Devletimiz, iç ve dış politikasında, tümüyle kendi özgür iradesini yansıtan ve kendi ulusal çıkarları doğrultusunda “tam bağımsız” bir çizgi izlemelidir.
Bilindiği gibi, Osmanlı Devleti, 19. yüzyılın sonlarında artık kendi kaderini saptayacak kararları tek başına alamayan; her atacağı adımda Batılı Büyük Güçlere danışma gereksinmesini duyan bir devlet konumuna indirgenmişti. (1)

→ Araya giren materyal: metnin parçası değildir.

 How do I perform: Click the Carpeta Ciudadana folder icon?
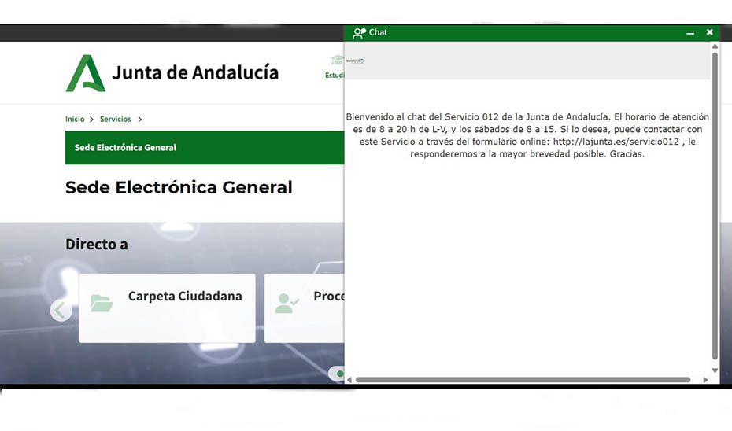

Yeniden bu duruma düşmeyi hangi hükümet isteyebilir?.. İşte, Osmanlı’nın geçen yüzyılda düşmüş olduğu bu duruma düşmemek için, Atatürkümüzün, Cumhuriyetin ilanı ertesinde çizmiş olduğu yoldan hiçbir şekilde sapmamak, o büyük insanın oluşturmuş olduğu devrimleri hiçbir zaman göz ardı etmemek ve “tam bağımsızlık” yolunda hiçbir ödün vermeksizin azimle ve inatla yürümek gerekir.
Ümitlerle dolu yeni bir yıla girerken ülkemizi yönetenlere ve ileride yöneteceklere saygıyla duyurulur!
———
1) 1877-1878 Osmanlı-Rus Savaşı öncesinde, Osmanlı Devleti, İngiltere’ye danışmadan hiçbir konuda Rusya ile doğrudan ilişkide bulunmamıştı.